Esquibel, who, like Romero, was born in Alamosa, said while growing up in Denver she never heard Romero’s story. She came across it while reading from a book featuring poems by regional authors.
She read a poem about the “Los Seis de Boulder,” recounting the turbulent times at CU in the early 1970s and the two car bombings that killed the leadership of the Chicano movement on campus.
“I was immediately drawn to this story, and wondered why I had never heard about it,” Esquibel said.
At the end of May 1974, two car bombings rocked the city of Boulder, killing Romero and five other young activists.
Most of the victims were politically involved in the struggle to improve conditions for minority students at CU.

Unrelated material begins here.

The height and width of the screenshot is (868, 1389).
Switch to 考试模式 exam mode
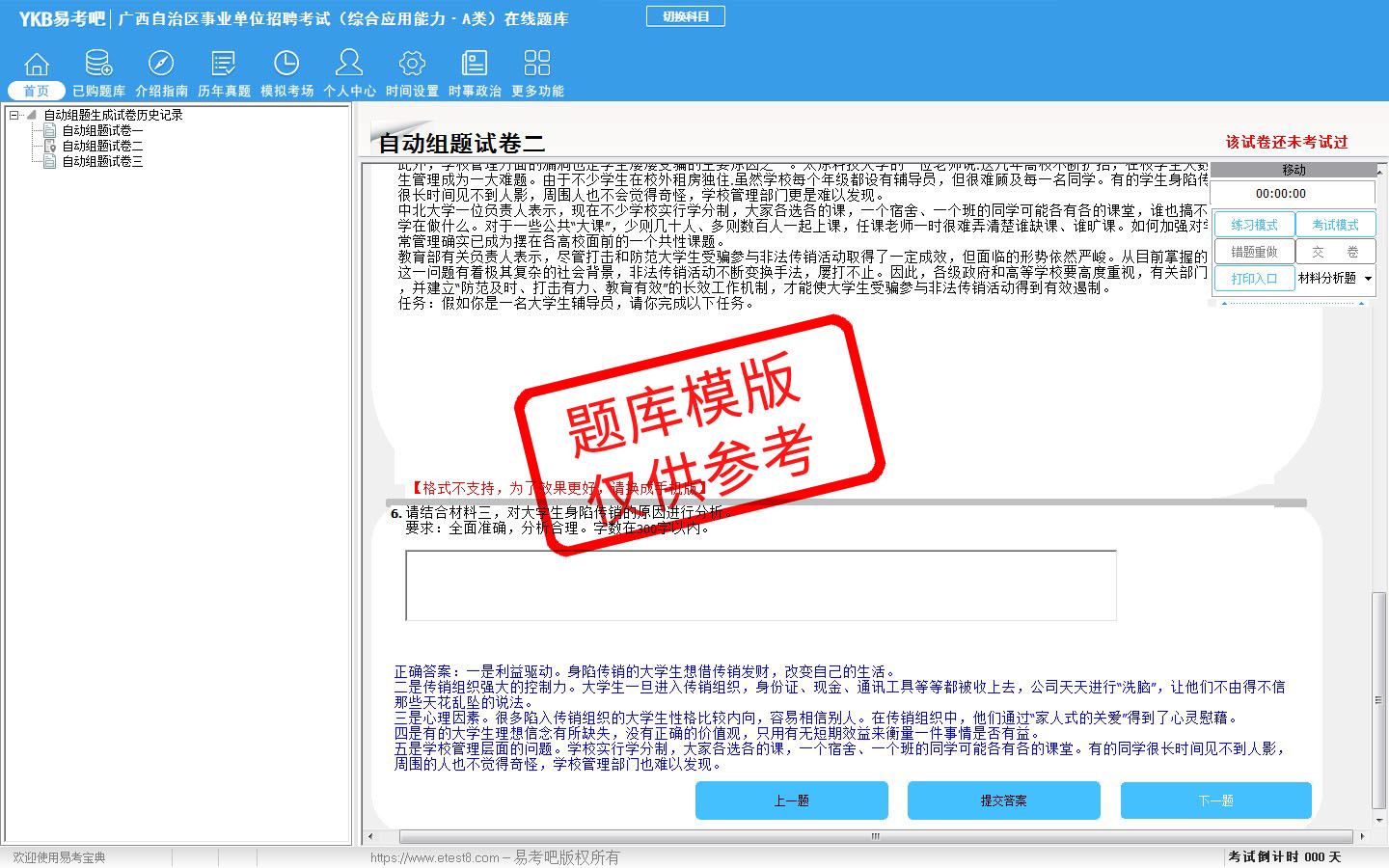[1335, 225]
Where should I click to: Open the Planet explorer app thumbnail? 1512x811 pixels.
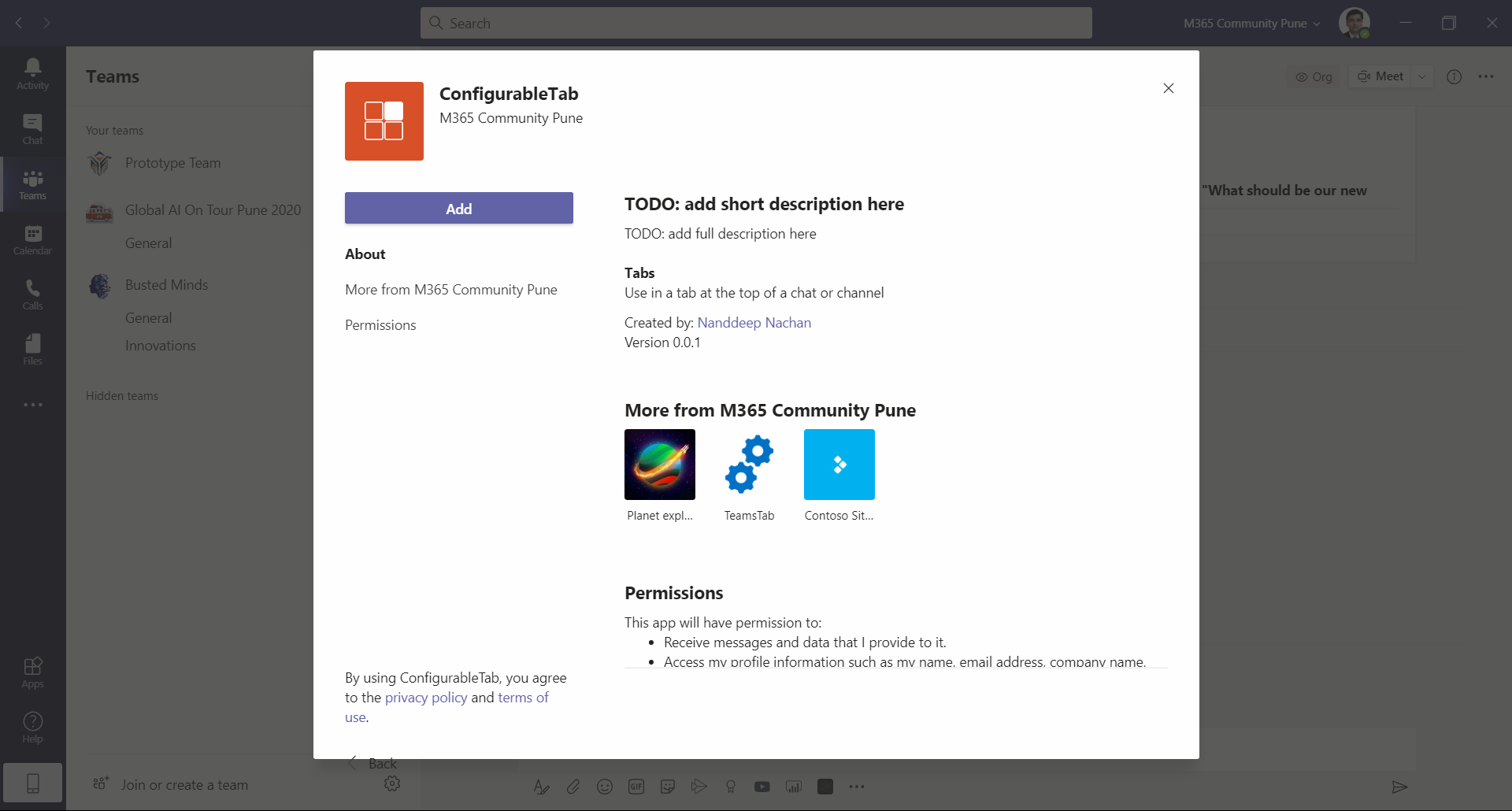point(659,465)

They were working to achieve parity – a percentage of Latinos enrolled at CU equal to the percentage of the state population. There was a 19-day sit-in in progress by the United Mexican-American Students at Temporary Building No. 1, an old hospital on the Boulder campus. Tensions were high on campus as students and supporters sought changes in the faculty and more funding for programs aimed at helping minorities, especially Latinos.
The blast on May 27, 1974, at Chautauqua Park and heard all over Boulder, killed three: Romero; Alamosa attorney and CU law school graduate Reyes Martinez; and a CU double major graduate Una Jaakola, who was Martinez’s girlfriend. All three were involved in the Chicano rights movement.

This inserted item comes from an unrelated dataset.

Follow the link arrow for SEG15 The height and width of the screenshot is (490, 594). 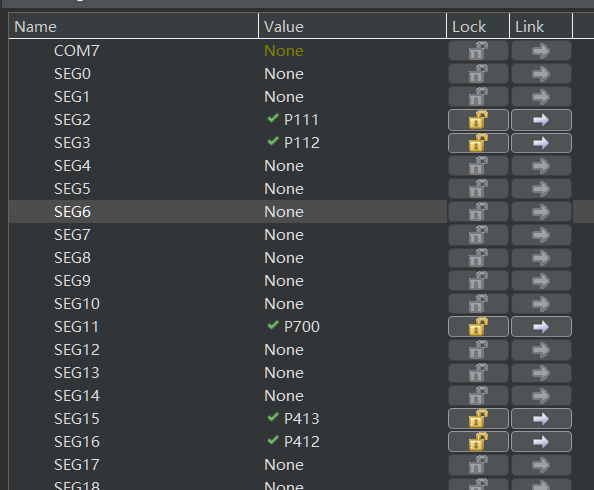(541, 419)
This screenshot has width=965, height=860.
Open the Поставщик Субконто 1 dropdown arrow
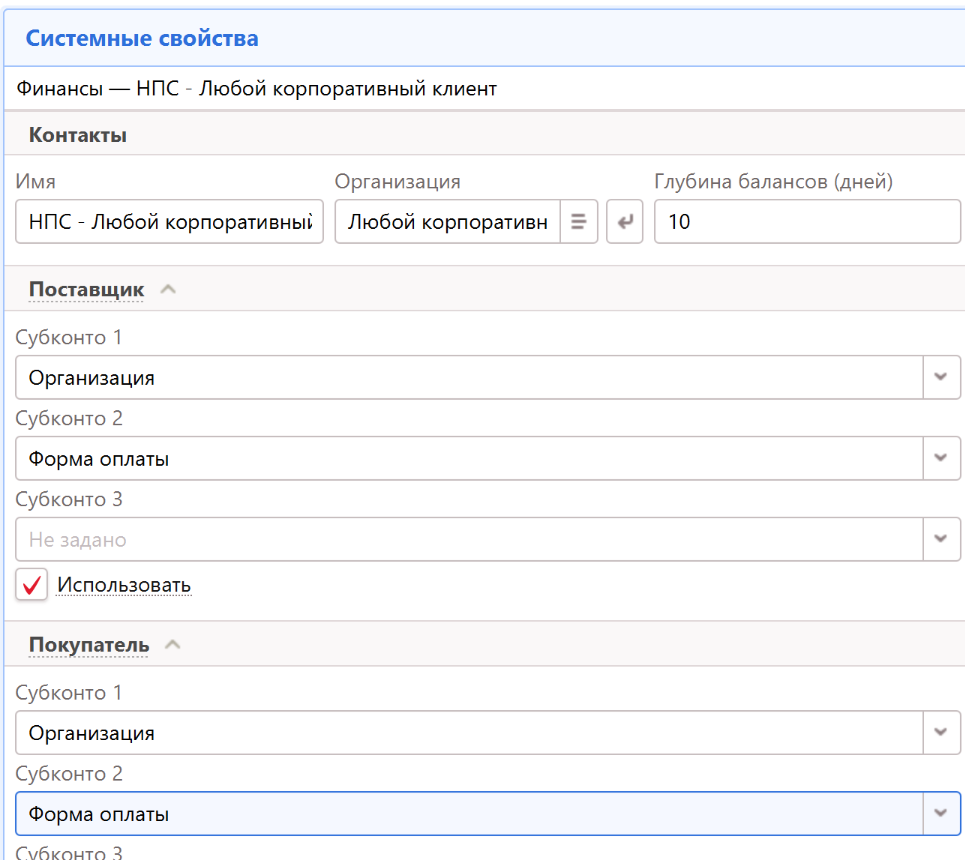[x=940, y=378]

Two days later, another car blast went off in a parking lot between a Burger King and a liquor store. It killed Florencio Granado, who once attended CU; former CU student Heriberto Terán; and Francisco Dougherty, a pre-med student from Texas.
Esquibel said the bombs wiped out the leadership of the Chicano movement that had grown to be an irritant to the CU administration and law enforcement officials. She also noted that charges against other members of the movement on campus for making bombs for use in politically motivated acts of violence were dropped after a grand jury investigation.
An Ignacio resident, who declined to be identified and was a few years ahead of Romero at Ignacio High School, said at the screening Romero’s path to political activism shocked most who knew her as the charismatic and intelligent prom queen and cheerleader.
The resident heard bits and pieces of Romero’s story when it happened and hoped the documentary would offer answers to her mysterious death. But just who was responsible for the bombings remains unsolved and a matter of contention.
The resident said older Ignacio residents know Romero’s story, but few younger people in town have heard about it.
To this day, many Chicano activists believe the CU Chicano rights leaders were murdered, and many believe the FBI was behind the bombings.
Law enforcement officials have said the six died in accidental detonations of homemade bombs they intended to plant as political acts of terror to press their case for more admission of Chicano students at CU and greater aid to minorities on campus.
Ron Schermacher with the Ignacio Community Library said two copies of the documentary, one in Blu-ray Disc format and one a DVD, are available for checkout.
“This is important, factual history that all residents of Colorado and the U.S. should know about,” he said.